**TUJUAN TUGAS A:** Ulama mana saja yang disebut namanya dalam teks sumber tentang nasikh mansukh?

KESIMPULAN.........................................................................VI
DAFTAR PUSTAKA...................................................

BAB 1
PENDAHULUAN

1.1.            LATAR BELAKANG
            Salah satu tema dalam ulum qur’an yang mengundang perdebatan para ulama adalah mengenai nasikh mansukh. Perbedaan pendapat para ulama dalam menetapkan ada atau tidak adanya ayat ayat mansukh (di hapus) dalam al qur’an, antara lain di sebabakan adanya ayat ayat yang tampak kontradiksi bila dilihat dari lahirnya. Sebagian ulama berpendapat bahwa di antara ayat ayat tersebut, ada yang tidak bisa di kompromikan. Oleh karena itu, mereka menerima teori nasikh (penghapusan) dalam al qur’an. Sebaliknya bagi para ulama yang berpendapat bahwa ayat ayat tersebut keseluruhannya bisa di kompromikan, tidak mengakui teori penghapusan itu.
       Ulama ulama klasik yang menerima penghapusan dalam al qur’an ternyata tidak sepakat dalam menentukan mana ayat yang menghapus (nasikh) dan  mana ayat yang di hapus (mansukh). Dalam beberapa laporan yang sampai kepada kita, disbutkan bahwa terdapat kecenderungan di kalangan ulama klasik untuk menekankan jumlah ayat yang dihapus hingga mencapai bilanagan yang fantastis. Ayat tentang jihad, misalnya telah dikatakan telah membatalakan sekitar 113 ayat yang mengandung perintah untuk bersifat sabar, pemaaf dan toleran dalam ke adaan tertekan. Ash-suyuthi kemudian mereduksi ratusan ayat yang dinyatan mansukh menjadi hanya 20 ayat. Syah waliullah menguranginya hingga tersisa lima ayat. Melihat bagaimana jumlahnya seiring dengan jalannya sejarah, sir sayyid ahmad khan langsung menyebutkan bahwa al qur’an tidak terdapat penghapusan.

**MASUKAN TUGAS:**
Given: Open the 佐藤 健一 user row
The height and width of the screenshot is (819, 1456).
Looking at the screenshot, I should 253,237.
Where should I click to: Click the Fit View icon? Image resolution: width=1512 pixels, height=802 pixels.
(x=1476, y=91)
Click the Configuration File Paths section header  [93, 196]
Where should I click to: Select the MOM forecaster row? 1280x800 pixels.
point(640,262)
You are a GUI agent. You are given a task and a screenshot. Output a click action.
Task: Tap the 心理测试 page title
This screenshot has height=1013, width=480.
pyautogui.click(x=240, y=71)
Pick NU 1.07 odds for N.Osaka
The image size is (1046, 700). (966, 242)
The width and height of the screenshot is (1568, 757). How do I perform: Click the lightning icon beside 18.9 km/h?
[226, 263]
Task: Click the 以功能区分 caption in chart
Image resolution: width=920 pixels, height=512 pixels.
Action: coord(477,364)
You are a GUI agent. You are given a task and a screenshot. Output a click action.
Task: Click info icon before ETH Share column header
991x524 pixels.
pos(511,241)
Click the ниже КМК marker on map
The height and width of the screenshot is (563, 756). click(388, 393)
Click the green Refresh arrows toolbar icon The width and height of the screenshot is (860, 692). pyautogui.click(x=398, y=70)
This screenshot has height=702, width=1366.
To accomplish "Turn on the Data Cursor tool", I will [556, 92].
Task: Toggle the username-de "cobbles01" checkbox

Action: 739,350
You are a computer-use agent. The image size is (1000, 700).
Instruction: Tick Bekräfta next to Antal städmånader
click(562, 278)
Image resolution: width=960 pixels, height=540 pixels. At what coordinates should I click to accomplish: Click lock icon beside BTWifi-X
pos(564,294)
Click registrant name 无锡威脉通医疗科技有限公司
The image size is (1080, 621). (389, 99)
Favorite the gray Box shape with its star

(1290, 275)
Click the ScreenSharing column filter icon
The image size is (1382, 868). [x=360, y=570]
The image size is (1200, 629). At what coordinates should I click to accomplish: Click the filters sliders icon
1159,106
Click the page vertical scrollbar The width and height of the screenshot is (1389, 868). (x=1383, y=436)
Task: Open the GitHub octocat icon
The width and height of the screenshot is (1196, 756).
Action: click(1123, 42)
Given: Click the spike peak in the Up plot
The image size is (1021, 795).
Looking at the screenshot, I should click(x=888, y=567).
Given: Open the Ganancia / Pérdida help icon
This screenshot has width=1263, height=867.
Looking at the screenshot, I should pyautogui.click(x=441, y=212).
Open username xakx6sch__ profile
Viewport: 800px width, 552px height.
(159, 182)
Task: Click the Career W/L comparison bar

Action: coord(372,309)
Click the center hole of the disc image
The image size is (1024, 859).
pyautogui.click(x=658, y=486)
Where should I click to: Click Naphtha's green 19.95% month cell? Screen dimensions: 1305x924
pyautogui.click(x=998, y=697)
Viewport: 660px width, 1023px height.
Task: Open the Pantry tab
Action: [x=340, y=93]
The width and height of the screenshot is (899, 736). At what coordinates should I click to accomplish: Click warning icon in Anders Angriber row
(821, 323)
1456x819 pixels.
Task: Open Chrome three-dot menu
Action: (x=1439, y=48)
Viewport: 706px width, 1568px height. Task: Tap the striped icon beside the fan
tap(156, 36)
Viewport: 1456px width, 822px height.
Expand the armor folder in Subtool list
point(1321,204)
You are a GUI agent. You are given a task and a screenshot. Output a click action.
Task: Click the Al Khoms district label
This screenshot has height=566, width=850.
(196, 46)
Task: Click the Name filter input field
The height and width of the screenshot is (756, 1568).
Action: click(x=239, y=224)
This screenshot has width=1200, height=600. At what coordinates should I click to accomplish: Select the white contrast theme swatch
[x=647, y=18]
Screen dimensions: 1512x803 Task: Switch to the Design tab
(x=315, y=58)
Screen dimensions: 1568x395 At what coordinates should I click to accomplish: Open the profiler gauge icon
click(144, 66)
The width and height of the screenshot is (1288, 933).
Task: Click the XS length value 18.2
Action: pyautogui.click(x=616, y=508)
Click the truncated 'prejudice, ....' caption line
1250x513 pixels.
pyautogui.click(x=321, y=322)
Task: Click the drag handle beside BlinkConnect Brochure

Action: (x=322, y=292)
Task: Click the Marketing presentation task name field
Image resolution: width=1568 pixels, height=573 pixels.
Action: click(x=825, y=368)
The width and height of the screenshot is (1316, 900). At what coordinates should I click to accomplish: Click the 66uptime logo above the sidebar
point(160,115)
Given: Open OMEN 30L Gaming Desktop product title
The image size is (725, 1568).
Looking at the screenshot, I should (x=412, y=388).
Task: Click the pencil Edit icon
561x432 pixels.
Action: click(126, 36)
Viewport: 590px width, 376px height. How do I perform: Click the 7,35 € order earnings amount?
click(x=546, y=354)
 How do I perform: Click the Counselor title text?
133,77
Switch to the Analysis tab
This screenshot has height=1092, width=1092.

**TUJUAN TUGAS B:** Pada baris data di atas, ganti "pencil" dengan "brush" di antara baris yang memuat "Task: Click the Marketing" dan baris yang memuat "Action: click(126, 36)", termasuk kedua baris itu. Tuliskan kembali hanya baris-baris tersebut tanpa perubahan lain.

**JAWABAN LATIHAN A:** Ash-suyuthi, Syah waliullah, dan sir sayyid ahmad khan.

**JAWABAN LATIHAN B:**
Task: Click the Marketing presentation task name field
Image resolution: width=1568 pixels, height=573 pixels.
Action: click(x=825, y=368)
The width and height of the screenshot is (1316, 900). At what coordinates should I click to accomplish: Click the 66uptime logo above the sidebar
point(160,115)
Given: Open OMEN 30L Gaming Desktop product title
The image size is (725, 1568).
Looking at the screenshot, I should (x=412, y=388).
Task: Click the brush Edit icon
561x432 pixels.
Action: click(126, 36)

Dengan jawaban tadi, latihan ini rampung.